Given problem.
Please list every line in the material below that contains the word "calendar".

### Data

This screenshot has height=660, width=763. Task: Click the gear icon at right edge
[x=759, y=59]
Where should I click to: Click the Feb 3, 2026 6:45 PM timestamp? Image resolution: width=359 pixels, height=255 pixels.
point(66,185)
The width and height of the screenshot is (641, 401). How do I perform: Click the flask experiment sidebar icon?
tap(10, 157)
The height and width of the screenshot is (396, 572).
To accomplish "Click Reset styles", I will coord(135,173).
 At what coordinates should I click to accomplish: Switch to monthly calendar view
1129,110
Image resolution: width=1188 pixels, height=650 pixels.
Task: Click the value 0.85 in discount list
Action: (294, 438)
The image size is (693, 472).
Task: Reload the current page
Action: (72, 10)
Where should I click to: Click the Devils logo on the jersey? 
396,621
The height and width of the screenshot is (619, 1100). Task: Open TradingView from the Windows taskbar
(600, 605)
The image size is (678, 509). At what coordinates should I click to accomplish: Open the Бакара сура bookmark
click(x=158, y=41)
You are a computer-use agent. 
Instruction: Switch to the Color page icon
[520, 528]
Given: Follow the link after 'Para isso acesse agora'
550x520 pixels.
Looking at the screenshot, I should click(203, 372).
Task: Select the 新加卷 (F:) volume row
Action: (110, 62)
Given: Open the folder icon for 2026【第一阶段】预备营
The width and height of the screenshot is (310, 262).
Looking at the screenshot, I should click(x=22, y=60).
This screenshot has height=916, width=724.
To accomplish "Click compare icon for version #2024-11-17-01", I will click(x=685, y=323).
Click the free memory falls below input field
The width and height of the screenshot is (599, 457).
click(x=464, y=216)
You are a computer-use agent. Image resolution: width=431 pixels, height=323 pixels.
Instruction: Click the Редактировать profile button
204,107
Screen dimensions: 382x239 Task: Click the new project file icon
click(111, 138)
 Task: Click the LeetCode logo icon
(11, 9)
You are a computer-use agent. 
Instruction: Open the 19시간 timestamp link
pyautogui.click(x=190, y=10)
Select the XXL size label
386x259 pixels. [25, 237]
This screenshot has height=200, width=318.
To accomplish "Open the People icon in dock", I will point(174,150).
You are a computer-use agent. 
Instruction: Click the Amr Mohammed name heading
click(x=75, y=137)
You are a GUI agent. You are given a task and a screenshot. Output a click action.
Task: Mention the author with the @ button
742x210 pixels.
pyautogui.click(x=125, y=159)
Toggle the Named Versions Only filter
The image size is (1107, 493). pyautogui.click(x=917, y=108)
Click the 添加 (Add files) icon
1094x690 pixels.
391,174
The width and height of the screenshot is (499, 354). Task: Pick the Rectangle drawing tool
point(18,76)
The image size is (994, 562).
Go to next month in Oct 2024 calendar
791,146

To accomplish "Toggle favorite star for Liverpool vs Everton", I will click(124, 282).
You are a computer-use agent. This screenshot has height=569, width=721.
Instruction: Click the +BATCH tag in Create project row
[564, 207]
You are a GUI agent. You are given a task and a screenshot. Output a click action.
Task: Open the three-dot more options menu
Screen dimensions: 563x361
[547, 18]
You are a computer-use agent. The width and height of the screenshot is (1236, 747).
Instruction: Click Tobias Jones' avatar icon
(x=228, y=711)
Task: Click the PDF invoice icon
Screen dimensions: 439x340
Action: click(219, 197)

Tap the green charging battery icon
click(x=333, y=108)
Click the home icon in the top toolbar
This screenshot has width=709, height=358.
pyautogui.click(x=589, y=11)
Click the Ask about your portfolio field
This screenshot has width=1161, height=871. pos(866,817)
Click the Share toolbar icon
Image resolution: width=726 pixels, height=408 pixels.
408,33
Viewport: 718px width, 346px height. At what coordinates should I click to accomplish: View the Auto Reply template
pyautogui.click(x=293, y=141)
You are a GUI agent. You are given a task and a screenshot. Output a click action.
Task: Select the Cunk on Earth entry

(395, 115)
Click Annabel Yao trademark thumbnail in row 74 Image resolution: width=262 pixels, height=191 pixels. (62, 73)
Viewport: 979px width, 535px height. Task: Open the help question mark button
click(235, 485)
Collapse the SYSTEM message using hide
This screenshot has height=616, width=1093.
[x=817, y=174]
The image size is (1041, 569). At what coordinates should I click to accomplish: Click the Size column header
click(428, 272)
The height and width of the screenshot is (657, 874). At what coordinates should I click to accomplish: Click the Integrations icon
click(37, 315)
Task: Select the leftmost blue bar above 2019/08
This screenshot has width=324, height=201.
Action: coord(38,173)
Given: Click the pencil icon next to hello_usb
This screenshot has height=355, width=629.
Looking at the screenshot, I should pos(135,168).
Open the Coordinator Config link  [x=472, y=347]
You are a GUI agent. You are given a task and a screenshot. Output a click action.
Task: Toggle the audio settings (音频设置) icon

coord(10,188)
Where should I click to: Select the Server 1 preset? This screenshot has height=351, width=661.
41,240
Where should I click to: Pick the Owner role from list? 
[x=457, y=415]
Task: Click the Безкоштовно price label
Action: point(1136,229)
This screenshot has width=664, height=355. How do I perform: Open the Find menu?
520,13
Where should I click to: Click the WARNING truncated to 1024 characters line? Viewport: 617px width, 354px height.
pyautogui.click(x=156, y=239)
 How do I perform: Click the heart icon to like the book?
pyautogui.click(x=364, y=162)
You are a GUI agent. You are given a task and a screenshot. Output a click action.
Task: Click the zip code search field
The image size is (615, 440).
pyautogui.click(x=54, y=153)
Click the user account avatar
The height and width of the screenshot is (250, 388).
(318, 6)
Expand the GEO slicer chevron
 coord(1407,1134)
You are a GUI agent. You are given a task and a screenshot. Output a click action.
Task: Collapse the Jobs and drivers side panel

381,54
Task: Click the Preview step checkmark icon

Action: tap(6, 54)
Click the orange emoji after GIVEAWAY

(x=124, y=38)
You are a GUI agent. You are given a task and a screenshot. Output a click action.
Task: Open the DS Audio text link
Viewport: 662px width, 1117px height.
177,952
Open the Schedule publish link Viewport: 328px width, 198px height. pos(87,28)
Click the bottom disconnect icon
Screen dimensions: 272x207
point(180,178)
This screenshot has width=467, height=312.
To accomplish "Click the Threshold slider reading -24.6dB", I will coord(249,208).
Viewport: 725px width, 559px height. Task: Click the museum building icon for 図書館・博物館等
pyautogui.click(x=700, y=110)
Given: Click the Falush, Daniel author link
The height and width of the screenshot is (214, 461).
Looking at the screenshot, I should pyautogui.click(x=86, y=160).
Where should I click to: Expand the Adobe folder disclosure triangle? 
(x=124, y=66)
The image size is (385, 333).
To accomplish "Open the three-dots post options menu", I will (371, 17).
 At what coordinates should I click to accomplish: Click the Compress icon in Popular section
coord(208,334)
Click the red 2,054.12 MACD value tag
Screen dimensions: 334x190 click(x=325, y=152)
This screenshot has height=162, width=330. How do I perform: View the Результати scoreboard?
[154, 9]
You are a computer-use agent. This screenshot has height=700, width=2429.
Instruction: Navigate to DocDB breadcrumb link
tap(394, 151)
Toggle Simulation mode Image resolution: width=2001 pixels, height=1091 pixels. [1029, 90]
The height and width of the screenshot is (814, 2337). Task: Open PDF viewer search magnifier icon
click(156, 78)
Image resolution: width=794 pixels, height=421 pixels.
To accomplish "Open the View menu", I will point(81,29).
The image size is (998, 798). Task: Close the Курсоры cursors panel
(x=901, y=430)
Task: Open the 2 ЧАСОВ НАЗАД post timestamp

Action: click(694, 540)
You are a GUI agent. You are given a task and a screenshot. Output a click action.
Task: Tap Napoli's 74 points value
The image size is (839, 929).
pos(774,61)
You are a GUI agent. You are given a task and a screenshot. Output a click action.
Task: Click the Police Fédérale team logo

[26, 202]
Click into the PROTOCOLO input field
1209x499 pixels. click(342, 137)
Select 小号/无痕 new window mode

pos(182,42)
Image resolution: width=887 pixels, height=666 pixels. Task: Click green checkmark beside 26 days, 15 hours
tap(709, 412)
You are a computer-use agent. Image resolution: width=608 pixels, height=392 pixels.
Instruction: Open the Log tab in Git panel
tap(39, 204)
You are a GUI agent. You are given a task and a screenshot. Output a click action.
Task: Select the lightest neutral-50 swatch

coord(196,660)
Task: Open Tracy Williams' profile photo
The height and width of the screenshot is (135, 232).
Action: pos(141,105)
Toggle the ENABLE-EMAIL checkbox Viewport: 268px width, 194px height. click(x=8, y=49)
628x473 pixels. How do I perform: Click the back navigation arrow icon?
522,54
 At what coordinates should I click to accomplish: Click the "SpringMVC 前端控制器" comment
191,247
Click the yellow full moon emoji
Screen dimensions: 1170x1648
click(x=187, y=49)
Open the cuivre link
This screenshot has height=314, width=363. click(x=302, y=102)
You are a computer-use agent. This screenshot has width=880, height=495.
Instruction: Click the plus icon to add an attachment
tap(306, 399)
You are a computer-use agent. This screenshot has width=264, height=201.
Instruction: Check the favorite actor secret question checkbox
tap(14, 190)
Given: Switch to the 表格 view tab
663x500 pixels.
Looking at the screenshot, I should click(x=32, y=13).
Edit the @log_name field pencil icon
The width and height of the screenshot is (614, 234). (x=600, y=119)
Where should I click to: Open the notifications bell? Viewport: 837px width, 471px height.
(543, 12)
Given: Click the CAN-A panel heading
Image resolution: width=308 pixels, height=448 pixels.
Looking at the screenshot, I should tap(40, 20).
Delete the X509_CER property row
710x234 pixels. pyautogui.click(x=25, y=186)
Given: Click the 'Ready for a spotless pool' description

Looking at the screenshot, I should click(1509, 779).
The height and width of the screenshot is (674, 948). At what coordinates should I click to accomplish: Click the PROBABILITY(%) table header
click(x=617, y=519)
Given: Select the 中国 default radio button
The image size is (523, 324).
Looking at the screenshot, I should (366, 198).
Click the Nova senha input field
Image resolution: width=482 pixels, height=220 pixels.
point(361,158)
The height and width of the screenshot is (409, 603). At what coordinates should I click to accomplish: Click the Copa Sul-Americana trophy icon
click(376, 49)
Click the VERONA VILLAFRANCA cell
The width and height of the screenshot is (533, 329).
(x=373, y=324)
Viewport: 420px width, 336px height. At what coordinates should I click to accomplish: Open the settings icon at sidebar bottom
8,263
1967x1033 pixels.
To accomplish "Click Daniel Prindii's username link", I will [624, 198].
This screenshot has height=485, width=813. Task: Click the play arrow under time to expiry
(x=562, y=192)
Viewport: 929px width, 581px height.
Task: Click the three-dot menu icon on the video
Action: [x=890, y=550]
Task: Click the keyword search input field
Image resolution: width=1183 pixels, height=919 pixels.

######

The output.
 At what coordinates should I click to accomplish: Switch to monthly calendar view
Go to next month in Oct 2024 calendar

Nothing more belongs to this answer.